Retype the lines from the one containing "Given: Go to previous preset arrow" through the one containing "Looking at the", including both, and leave the pictures out of your answer.

• PROVIDED RECORDS:
--- Start ---

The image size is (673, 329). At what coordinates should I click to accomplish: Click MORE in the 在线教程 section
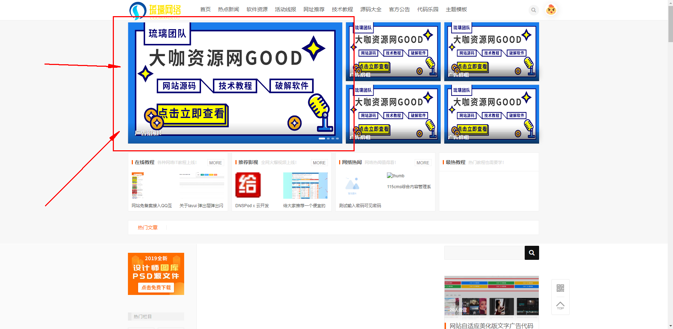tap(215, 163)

--- End ---
--- Start ---

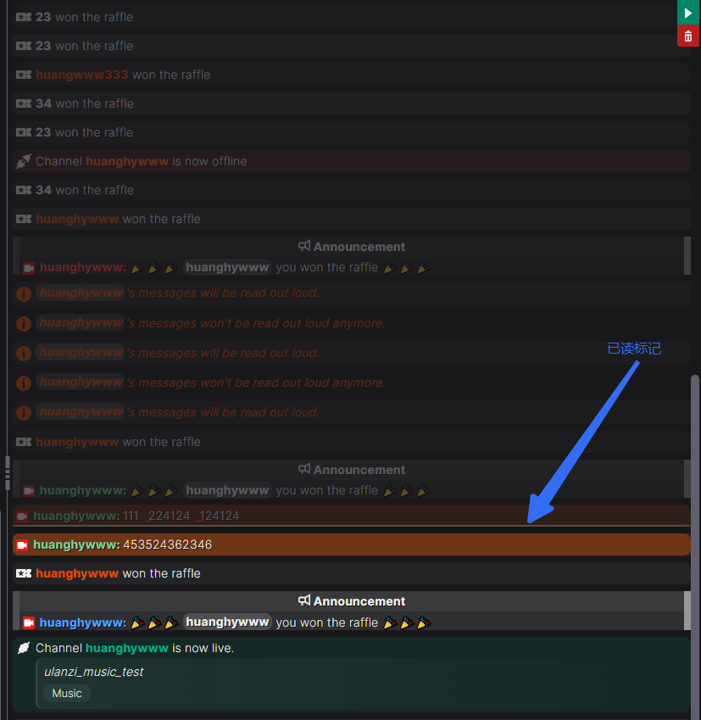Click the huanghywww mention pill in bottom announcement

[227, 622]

--- End ---
--- Start ---

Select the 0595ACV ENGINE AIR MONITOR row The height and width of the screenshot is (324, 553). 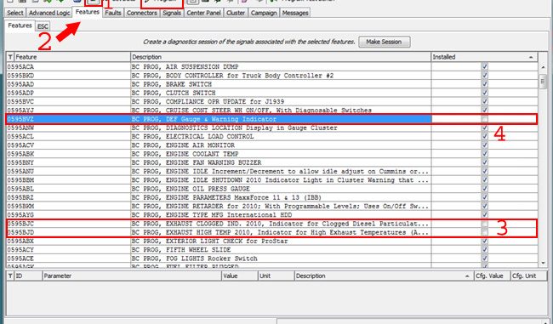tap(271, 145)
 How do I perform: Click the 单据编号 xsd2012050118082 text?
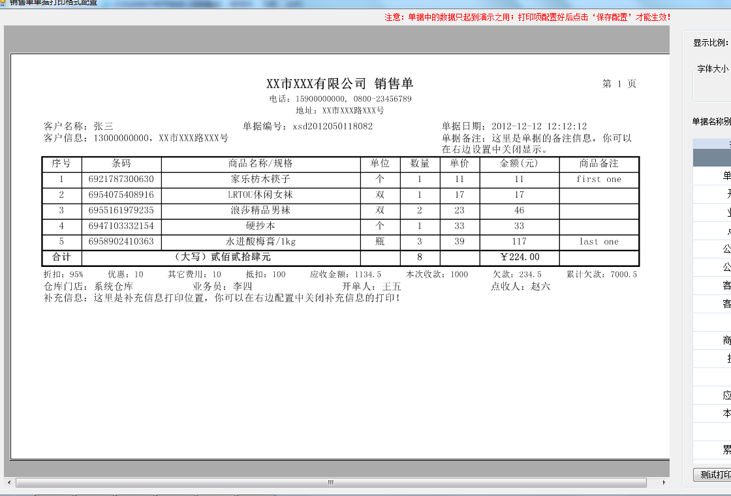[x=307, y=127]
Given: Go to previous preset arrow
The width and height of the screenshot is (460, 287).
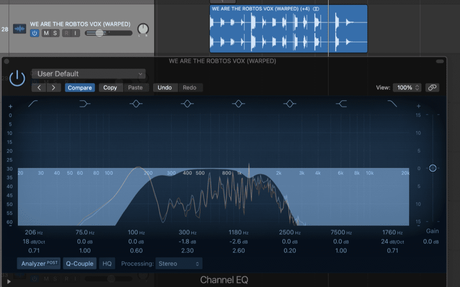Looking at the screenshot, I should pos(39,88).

--- End ---

• SOLUTION TO THE EXERCISE:
Given: Go to previous preset arrow
The width and height of the screenshot is (460, 287).
Looking at the screenshot, I should pos(39,88).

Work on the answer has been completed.